Start of SUPPLIED RECORDS
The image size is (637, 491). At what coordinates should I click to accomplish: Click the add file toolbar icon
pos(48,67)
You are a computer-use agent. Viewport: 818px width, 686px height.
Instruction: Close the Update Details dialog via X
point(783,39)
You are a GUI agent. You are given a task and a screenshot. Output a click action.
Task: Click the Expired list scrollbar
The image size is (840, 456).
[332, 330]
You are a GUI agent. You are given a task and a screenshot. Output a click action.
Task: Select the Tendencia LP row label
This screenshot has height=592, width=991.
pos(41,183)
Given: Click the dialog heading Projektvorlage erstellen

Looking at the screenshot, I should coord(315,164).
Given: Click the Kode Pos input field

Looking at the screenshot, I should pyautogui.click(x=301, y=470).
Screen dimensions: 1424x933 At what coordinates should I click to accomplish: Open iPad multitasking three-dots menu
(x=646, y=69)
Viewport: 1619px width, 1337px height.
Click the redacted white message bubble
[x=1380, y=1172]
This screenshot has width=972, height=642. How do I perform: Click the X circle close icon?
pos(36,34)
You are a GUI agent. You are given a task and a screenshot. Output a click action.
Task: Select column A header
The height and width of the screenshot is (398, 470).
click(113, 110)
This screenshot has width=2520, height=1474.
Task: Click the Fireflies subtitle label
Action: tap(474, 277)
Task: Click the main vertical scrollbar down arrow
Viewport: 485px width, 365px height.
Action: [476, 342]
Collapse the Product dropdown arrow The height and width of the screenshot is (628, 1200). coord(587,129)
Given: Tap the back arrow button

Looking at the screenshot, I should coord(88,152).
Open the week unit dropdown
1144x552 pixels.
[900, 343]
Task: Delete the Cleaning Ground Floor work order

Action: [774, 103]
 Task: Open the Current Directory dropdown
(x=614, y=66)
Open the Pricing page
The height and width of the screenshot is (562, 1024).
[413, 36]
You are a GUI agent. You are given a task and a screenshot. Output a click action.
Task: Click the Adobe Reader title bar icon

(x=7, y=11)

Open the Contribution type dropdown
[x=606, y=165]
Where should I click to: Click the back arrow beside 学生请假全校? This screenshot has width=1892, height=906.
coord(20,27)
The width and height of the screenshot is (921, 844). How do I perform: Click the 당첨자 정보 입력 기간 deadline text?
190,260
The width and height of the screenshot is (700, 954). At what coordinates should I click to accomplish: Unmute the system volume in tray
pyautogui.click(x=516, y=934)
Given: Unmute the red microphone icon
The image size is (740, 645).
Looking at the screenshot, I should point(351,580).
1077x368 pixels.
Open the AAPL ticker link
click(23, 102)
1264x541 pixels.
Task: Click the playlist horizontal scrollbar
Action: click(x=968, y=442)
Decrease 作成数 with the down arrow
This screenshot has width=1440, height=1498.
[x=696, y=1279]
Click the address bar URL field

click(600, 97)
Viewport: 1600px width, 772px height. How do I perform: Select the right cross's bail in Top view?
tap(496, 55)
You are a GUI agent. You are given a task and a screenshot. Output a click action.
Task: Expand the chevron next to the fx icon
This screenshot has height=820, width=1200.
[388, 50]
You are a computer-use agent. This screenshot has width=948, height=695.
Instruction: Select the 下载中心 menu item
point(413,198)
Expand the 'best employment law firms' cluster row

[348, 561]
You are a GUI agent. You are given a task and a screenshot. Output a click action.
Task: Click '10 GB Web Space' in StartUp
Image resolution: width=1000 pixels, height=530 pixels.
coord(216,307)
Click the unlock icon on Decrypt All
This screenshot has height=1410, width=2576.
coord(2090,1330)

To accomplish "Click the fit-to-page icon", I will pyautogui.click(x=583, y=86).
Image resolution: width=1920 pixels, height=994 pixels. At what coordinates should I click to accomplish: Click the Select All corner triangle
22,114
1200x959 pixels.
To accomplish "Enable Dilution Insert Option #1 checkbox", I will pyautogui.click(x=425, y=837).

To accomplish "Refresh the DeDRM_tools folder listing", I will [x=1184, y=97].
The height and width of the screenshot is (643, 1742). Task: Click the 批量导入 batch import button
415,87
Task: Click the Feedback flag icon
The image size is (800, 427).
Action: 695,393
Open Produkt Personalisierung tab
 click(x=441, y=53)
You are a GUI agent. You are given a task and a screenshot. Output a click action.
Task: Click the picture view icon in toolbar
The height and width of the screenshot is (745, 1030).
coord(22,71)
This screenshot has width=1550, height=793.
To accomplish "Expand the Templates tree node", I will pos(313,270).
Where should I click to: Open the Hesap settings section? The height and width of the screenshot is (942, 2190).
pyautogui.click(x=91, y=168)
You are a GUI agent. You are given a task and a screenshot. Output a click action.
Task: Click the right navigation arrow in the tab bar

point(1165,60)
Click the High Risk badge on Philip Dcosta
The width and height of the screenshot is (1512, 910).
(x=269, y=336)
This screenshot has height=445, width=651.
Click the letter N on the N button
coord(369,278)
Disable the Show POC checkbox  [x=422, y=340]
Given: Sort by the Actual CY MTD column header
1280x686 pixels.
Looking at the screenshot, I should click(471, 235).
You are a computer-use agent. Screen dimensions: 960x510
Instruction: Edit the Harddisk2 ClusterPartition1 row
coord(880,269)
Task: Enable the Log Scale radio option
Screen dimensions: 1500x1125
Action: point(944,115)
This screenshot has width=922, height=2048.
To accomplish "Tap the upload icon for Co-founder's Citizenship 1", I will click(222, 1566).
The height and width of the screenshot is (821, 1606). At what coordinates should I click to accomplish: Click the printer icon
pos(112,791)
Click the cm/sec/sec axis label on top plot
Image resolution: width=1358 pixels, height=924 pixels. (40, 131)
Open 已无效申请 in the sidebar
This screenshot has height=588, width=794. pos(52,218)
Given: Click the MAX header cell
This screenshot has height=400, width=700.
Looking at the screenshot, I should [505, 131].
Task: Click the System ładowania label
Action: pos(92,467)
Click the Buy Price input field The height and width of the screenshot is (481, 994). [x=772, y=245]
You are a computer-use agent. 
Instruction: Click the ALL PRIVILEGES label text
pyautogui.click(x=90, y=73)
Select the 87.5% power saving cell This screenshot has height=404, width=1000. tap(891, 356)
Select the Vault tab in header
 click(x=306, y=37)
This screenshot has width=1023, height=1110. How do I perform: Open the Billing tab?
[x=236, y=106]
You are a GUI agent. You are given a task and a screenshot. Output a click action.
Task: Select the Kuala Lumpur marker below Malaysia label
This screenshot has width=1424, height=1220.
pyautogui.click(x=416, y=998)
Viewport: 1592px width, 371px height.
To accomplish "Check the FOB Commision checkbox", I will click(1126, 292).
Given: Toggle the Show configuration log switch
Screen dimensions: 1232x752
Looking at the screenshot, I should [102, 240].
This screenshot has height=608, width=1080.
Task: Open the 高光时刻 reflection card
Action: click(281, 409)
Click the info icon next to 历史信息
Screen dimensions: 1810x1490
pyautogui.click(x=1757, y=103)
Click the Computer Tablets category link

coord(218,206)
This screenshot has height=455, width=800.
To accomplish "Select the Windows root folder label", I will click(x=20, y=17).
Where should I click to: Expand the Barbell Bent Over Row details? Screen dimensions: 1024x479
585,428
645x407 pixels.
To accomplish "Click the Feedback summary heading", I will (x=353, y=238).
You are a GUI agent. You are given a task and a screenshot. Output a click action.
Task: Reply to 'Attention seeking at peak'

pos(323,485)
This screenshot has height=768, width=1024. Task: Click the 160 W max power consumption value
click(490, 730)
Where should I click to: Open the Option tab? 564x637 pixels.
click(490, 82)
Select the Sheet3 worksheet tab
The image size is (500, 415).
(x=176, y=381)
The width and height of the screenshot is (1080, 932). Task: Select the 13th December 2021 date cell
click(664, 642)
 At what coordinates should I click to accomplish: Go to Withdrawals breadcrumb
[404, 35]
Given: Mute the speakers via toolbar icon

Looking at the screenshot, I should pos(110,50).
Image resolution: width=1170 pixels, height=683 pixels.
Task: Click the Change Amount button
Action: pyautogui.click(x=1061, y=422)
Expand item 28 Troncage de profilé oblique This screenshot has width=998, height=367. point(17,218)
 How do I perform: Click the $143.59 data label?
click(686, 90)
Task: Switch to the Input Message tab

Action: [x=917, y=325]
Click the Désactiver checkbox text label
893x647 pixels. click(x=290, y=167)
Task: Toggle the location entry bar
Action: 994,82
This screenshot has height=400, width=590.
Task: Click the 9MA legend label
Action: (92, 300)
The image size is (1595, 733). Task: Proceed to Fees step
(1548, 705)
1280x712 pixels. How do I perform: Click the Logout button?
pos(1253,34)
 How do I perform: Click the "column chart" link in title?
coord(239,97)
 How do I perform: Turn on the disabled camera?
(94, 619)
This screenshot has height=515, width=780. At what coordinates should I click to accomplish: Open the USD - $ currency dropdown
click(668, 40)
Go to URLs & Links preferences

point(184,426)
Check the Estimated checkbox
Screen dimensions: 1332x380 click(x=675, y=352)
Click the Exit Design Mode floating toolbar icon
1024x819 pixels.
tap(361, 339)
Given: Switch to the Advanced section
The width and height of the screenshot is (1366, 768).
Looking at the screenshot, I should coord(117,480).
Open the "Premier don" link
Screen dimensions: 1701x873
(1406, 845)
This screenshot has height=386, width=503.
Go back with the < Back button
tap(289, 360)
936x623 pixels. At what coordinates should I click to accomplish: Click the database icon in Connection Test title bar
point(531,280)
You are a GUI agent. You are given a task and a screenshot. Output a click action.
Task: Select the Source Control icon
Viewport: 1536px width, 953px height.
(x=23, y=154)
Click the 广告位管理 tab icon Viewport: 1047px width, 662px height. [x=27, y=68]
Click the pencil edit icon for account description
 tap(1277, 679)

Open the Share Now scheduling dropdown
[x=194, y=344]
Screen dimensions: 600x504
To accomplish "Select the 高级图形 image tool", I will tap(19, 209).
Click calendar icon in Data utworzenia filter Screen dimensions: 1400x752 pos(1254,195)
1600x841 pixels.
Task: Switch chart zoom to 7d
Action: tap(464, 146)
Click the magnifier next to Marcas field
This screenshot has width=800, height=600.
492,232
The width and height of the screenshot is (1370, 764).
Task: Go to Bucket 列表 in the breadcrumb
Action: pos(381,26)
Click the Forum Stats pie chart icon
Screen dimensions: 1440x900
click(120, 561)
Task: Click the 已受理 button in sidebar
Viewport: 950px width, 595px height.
End of SUPPLIED RECORDS
:: WHAT YOU SHOULD DO ::
Report each line of the data that includes the string "page".

:: ANSWER BOX ::
Open the Pricing page
To accomplish "Click the fit-to-page icon", I will pyautogui.click(x=583, y=86).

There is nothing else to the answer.